エコプロダクツ2018」が2018年12月6日(木)~8日(金)東京ビッグサイトで開催された。20回目を数える今年のテーマは“SDGs時代の環境と社会、そして未来へ”。企業、自治体、NPO、大学など約538社・団体が出展し、3日間で162,217人(主催者発表)の来場者を数えた。[2018年12月24日公開]

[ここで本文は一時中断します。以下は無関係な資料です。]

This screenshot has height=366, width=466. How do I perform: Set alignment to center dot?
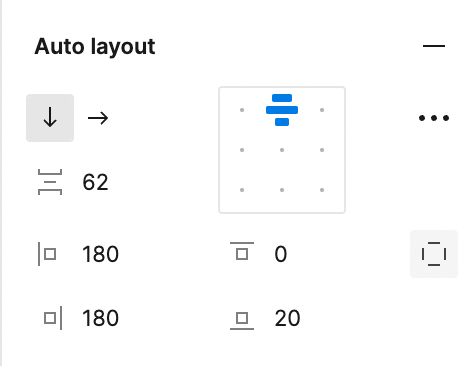(x=282, y=150)
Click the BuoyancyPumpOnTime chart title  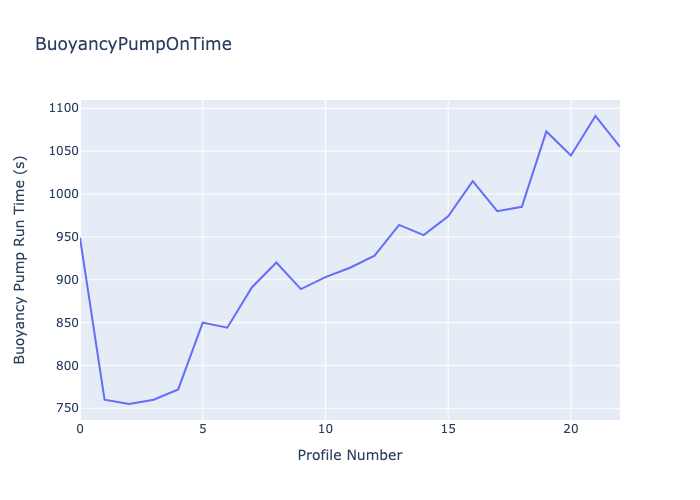(133, 44)
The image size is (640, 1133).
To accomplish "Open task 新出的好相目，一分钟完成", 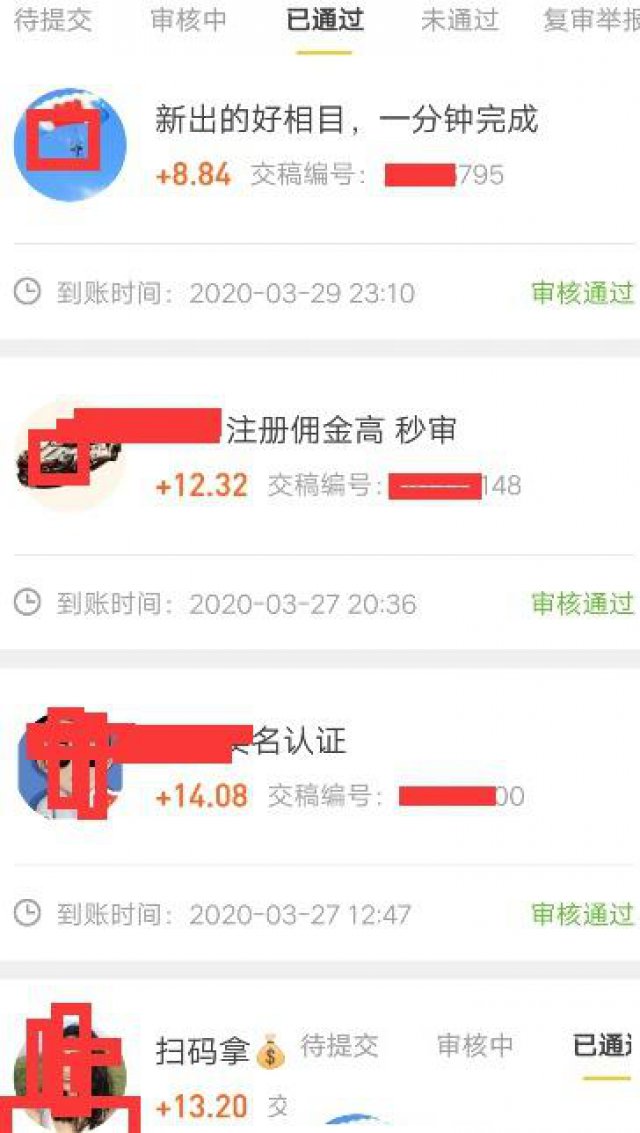I will point(347,119).
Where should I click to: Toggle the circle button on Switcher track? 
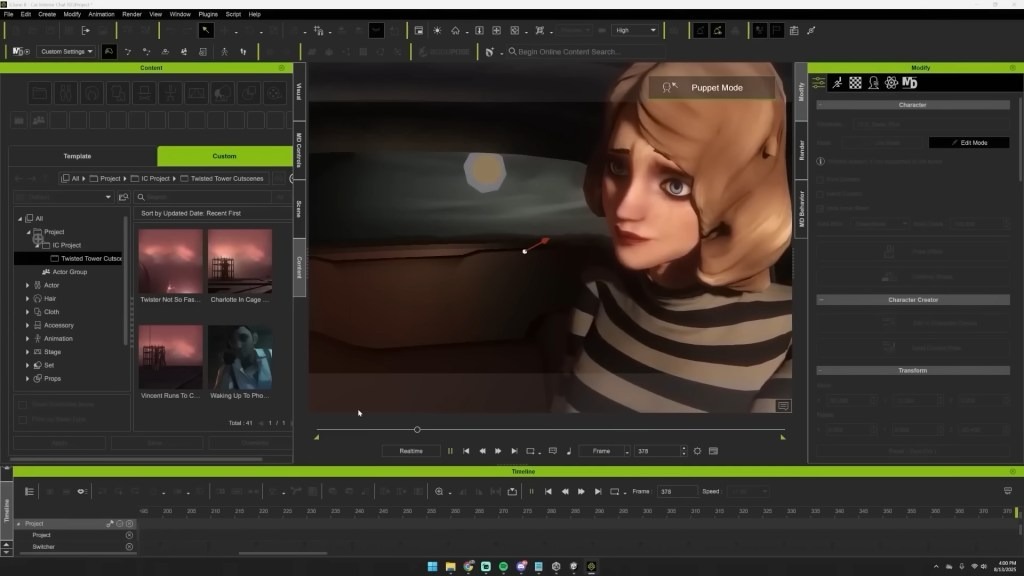point(129,547)
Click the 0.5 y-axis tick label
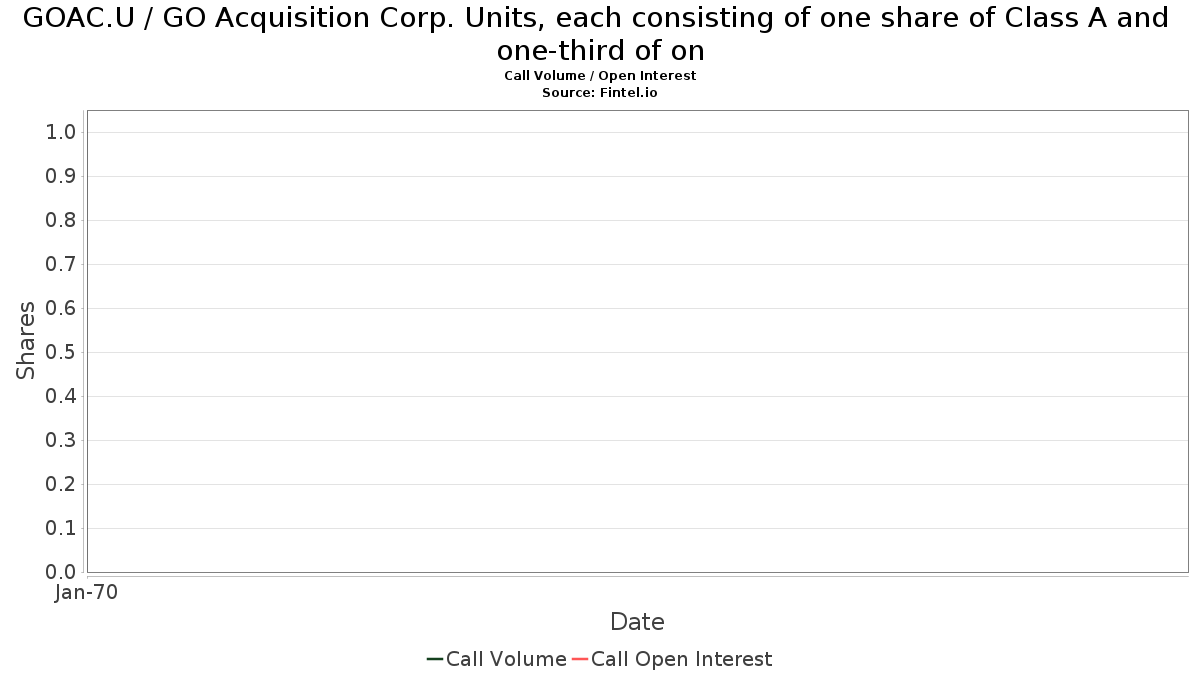Screen dimensions: 1200x675 [x=61, y=353]
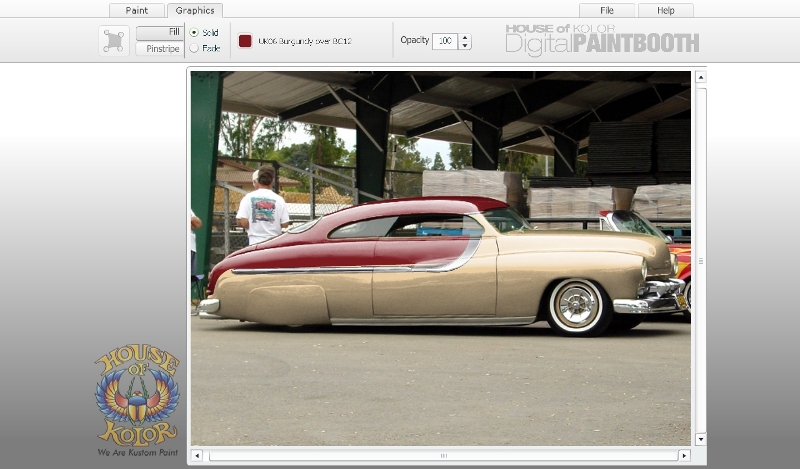Screen dimensions: 800x469
Task: Open the burgundy color swatch
Action: [245, 41]
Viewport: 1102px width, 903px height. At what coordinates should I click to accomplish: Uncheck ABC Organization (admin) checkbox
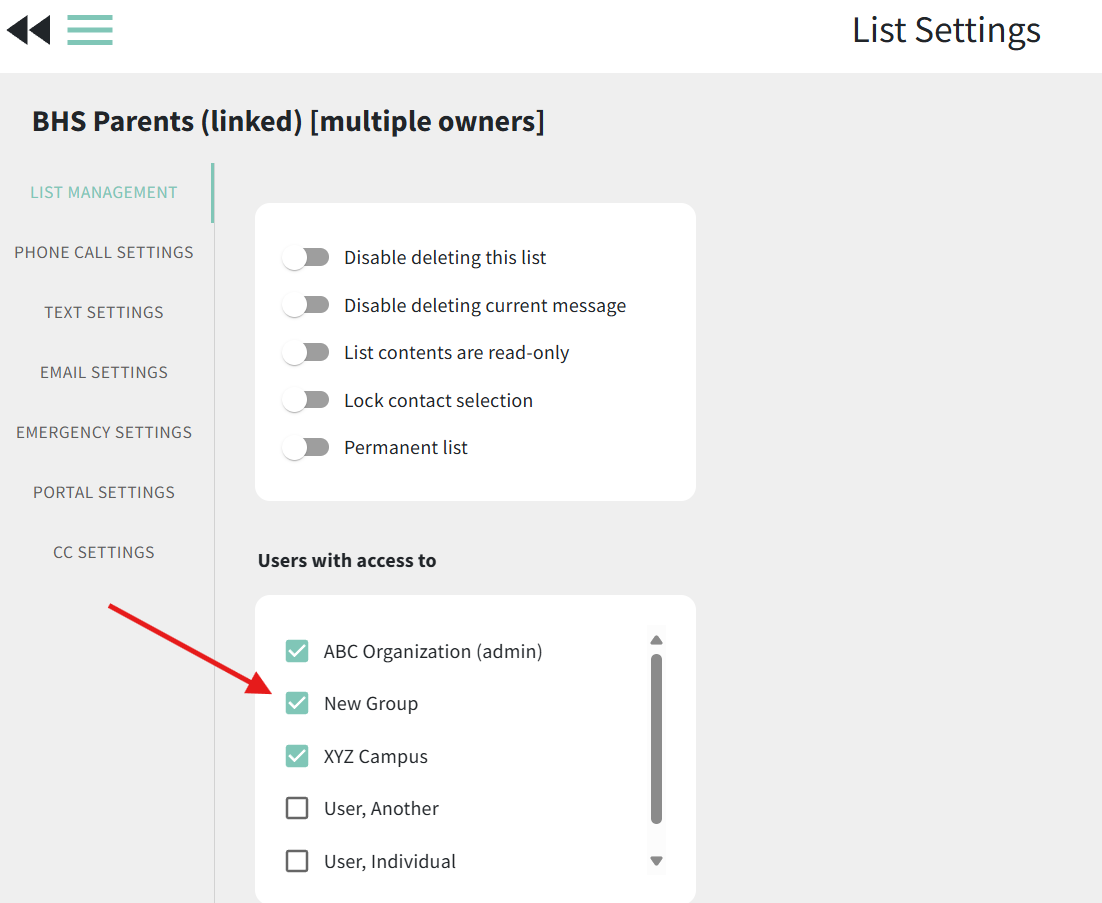click(x=297, y=651)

鉄のリサイクル率を参加者にアピール(新日鐵住金グループのブースで)

鉄のリサイクル率を参加者にアピール
(新日鐵住金グループのブースで)

地球はひとつ、互いを思いやる未来へ

日本を代表する環境総合展示会として持続可能(サステナブル)な社会の実現を提案してきた「エコプロダクツ展」が、12月6日(木)~8日(土)の3日間、東京ビッグサイトで開催されました。20回目を迎える今年のエコプロは“SDGs時代の環境と社会、そして未来へ”がテーマ。多くの企業・団体ブースでSDGsの視点から新素材、環境配慮型製品などの展示に意欲的な取り組みが見られました。「エコプロ2018」の見どころをダイジェストで紹介しましょう。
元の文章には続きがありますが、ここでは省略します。